# EXTRAIT CHOISI:
-.-.-

Il y a trente ans, Libé consacrait à la même mort de Jean Cocteau, un hallucinant numéro hors-série (devenu introuvable, va falloir remuer ciel et terre mes chéris), à couverture Andy Warhol, dont l’objectif était limpide : expliquer Cocteau aux enfants de la new wave - ses seuls enfants naturels.
L'explication a si bien marché qu’en 1984, depuis Manchester, les Smiths découpaient directement dans le numéro la photo de Gilles Decroix montrant Fabrice Colette, un garçon de Paris qui s’était fait tatouer dans le dos (« par Bruno ») un profil décalqué dans le Livre blanc. Cette photo, vous la connaissez par cœur : elle fait la cover de Hatful of hollow.
Donc voici, comme de juste, un extrait de « Cocteau ? C’est un Charlot », incroyable texte d’intro au numéro de Libé signé Michel Cressole. Cressole était un génie contemporain capable de résumer 50 ans d’avant garde en deux feuillets et demie au cordeau. Le secret d’un tel art s’est perdu avec lui.
Voici une certaine idée de la perfection, voici une leçon de style.


«De 1909 à 1913 sont définies – dans la musique, les couleurs et les matières -, les harmonies neuves accordées à cette allure, et dans lesquelles on puise encore en cette fin de siècle. Et Cocteau est au cœur du laboratoire. C’est par lui que le XIXème passe le relais au XXème, lorsque, dans la même année 1911, il rencontre l’impératrice Eugénie et change chez sa mère, rue d’Anjou, son bureau d’artiste « fin-de-siècle » contre la table d’architecte à tréteaux qui donne sa position de travail aux « créateurs » contemporains.
En 1913, tout est en place pour la conversion au moderne. Cocteau écrit Le Potomak, en y dessinant des Eugène de bd, où le Potomak est la grosse limace du Retour du Jedi. Stravinski et Diaguilev ont leur bataille d’Hernani avec Le Sacre du printemps. Marcel Proust publie Du côté de chez Swann. Apollinaire a trouvé les formules de la modernité. Et Picasso est déjà Picasso. En 1913.

S’abat la guerre de 1914-1918, qui accélère le mouvement. On s’est étonné que les artistes n’aient pas alors cessé d’expérimenter et de rire, comme Cocteau qui écrivait du front à André Gide : « Tranchées, Venise arabe à Luna Park. Les tirailleurs dansent du ventre et les zouaves m’offrent des bagues préhistoriques. » C’est qu’ils étaient aux premières lignes pour saisir l’effet principal de la Grande Guerre qu’on sait aujourd’hui : l’ouverture de la France aux soldats d’outre-Atalantique et à la culture américaine, que préparaient les « roller-skating » de 1900.
1914-1918, c’est le jazz, les noirs, Hollywood, les cocktails, la cocaïne, le rythme emballant les harmonies cubistes. L’événement de la Grande Guerre, c’est Parade en 1917, où Cocteau branche Picasso et Erik Satie sur les Ballets russes.

-.-.-

# TÂCHE COURTE A:
D'après l'extrait sur Cocteau, quel disque des Smiths a pour couverture la photo de Fabrice Colette ?

-.-.-

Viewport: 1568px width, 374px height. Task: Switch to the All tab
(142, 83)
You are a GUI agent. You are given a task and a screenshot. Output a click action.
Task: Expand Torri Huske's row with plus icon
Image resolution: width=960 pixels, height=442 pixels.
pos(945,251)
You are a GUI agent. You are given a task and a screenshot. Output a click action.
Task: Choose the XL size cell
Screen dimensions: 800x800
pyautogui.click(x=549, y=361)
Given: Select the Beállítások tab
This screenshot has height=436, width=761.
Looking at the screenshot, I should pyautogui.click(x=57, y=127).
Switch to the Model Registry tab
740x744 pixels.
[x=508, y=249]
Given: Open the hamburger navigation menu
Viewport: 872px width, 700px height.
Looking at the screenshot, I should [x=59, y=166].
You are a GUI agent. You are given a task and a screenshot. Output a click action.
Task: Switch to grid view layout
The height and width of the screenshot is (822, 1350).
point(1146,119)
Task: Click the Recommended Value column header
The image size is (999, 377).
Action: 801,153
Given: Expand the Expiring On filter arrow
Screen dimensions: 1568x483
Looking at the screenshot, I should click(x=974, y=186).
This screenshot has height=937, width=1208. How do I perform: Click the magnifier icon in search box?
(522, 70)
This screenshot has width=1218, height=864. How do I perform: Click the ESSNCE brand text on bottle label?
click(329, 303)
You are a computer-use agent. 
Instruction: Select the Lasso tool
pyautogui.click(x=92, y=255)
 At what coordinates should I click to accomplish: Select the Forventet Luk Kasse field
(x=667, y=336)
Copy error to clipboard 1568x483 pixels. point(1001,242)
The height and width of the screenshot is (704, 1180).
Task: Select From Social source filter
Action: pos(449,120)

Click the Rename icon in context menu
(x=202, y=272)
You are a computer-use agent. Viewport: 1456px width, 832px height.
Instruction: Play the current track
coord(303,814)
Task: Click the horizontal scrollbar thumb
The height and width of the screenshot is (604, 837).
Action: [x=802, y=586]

-.-.-

# TÂCHE COURTE B:
Recopiez les lignes de données, de la ligne qui contient « You are a computer-use agent. Viewport: 1456px » jusqu'à la dernière, en remplaçant « horizontal » par « vertical » et sans rien modifier d'autre.

# RÉPONSE COMPLÈTE A:
Hatful of hollow.

# RÉPONSE COMPLÈTE B:
You are a computer-use agent. Viewport: 1456px width, 832px height.
Instruction: Play the current track
coord(303,814)
Task: Click the vertical scrollbar thumb
The height and width of the screenshot is (604, 837).
Action: [x=802, y=586]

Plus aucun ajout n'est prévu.